WHAT IS EXPECTED:
Set the data down again, word for word, as it appears below.

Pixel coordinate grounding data
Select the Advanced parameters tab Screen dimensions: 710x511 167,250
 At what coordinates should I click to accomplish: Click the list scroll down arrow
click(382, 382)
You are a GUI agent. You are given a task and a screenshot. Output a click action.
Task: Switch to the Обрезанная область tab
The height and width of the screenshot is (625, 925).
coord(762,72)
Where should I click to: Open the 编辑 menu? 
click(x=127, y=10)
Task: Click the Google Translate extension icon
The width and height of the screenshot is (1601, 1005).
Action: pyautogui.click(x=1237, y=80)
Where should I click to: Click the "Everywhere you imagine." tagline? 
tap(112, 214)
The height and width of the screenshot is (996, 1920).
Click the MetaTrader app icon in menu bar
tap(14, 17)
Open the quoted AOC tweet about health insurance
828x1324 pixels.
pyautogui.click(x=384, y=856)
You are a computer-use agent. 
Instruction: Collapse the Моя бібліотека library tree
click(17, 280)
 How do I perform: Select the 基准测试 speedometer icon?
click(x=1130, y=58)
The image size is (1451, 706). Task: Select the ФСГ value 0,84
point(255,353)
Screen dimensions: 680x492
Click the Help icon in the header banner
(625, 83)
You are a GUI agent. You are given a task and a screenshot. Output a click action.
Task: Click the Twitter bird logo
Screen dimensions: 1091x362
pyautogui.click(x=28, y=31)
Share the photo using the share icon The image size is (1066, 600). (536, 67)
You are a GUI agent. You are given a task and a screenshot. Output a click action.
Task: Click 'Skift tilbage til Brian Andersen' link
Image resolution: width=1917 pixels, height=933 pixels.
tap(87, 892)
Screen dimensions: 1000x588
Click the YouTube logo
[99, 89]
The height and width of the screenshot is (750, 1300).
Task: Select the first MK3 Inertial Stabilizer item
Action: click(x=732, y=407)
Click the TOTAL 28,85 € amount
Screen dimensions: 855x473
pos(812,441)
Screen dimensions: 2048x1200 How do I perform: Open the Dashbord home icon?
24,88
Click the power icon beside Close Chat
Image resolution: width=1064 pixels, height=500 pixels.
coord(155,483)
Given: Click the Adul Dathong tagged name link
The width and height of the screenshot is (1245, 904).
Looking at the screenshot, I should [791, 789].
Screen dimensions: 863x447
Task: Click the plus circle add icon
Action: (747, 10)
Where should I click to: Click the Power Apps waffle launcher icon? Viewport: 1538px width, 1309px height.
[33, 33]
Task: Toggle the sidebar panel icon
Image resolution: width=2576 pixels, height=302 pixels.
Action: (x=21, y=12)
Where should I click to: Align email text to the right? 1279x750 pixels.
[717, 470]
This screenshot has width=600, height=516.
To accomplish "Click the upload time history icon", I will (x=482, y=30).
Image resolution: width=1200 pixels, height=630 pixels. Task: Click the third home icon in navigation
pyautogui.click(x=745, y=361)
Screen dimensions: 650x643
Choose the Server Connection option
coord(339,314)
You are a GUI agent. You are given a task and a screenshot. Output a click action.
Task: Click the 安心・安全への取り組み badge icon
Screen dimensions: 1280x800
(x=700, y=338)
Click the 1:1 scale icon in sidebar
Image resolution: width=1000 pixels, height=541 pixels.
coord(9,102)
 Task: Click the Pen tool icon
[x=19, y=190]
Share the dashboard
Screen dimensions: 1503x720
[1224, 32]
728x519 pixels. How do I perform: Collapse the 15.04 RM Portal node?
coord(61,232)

OUTPUT FOR THIS EXERCISE:
Select the Advanced parameters tab Screen dimensions: 710x511 167,250
 At what coordinates should I click to accomplish: Click the list scroll down arrow
click(382, 382)
You are a GUI agent. You are given a task and a screenshot. Output a click action.
Task: Switch to the Обрезанная область tab
The height and width of the screenshot is (625, 925).
coord(762,72)
Where should I click to: Open the 编辑 menu? 
click(x=127, y=10)
Task: Click the Google Translate extension icon
The width and height of the screenshot is (1601, 1005).
Action: pyautogui.click(x=1237, y=80)
Where should I click to: Click the "Everywhere you imagine." tagline? 
tap(112, 214)
The height and width of the screenshot is (996, 1920).
Click the MetaTrader app icon in menu bar
tap(14, 17)
Open the quoted AOC tweet about health insurance
828x1324 pixels.
pyautogui.click(x=384, y=856)
You are a computer-use agent. 
Instruction: Collapse the Моя бібліотека library tree
click(17, 280)
 How do I perform: Select the 基准测试 speedometer icon?
click(x=1130, y=58)
The image size is (1451, 706). Task: Select the ФСГ value 0,84
point(255,353)
Screen dimensions: 680x492
Click the Help icon in the header banner
(625, 83)
You are a GUI agent. You are given a task and a screenshot. Output a click action.
Task: Click the Twitter bird logo
Screen dimensions: 1091x362
pyautogui.click(x=28, y=31)
Share the photo using the share icon The image size is (1066, 600). (536, 67)
You are a GUI agent. You are given a task and a screenshot. Output a click action.
Task: Click 'Skift tilbage til Brian Andersen' link
Image resolution: width=1917 pixels, height=933 pixels.
tap(87, 892)
Screen dimensions: 1000x588
Click the YouTube logo
[99, 89]
The height and width of the screenshot is (750, 1300).
Task: Select the first MK3 Inertial Stabilizer item
Action: click(x=732, y=407)
Click the TOTAL 28,85 € amount
Screen dimensions: 855x473
pos(812,441)
Screen dimensions: 2048x1200 How do I perform: Open the Dashbord home icon?
24,88
Click the power icon beside Close Chat
Image resolution: width=1064 pixels, height=500 pixels.
coord(155,483)
Given: Click the Adul Dathong tagged name link
The width and height of the screenshot is (1245, 904).
Looking at the screenshot, I should [791, 789].
Screen dimensions: 863x447
Task: Click the plus circle add icon
Action: (747, 10)
Where should I click to: Click the Power Apps waffle launcher icon? Viewport: 1538px width, 1309px height.
[33, 33]
Task: Toggle the sidebar panel icon
Image resolution: width=2576 pixels, height=302 pixels.
Action: (x=21, y=12)
Where should I click to: Align email text to the right? 1279x750 pixels.
[717, 470]
This screenshot has width=600, height=516.
To accomplish "Click the upload time history icon", I will (x=482, y=30).
Image resolution: width=1200 pixels, height=630 pixels. Task: Click the third home icon in navigation
pyautogui.click(x=745, y=361)
Screen dimensions: 650x643
Choose the Server Connection option
coord(339,314)
You are a GUI agent. You are given a task and a screenshot. Output a click action.
Task: Click the 安心・安全への取り組み badge icon
Screen dimensions: 1280x800
(x=700, y=338)
Click the 1:1 scale icon in sidebar
Image resolution: width=1000 pixels, height=541 pixels.
coord(9,102)
 Task: Click the Pen tool icon
[x=19, y=190]
Share the dashboard
Screen dimensions: 1503x720
[1224, 32]
728x519 pixels. How do I perform: Collapse the 15.04 RM Portal node?
coord(61,232)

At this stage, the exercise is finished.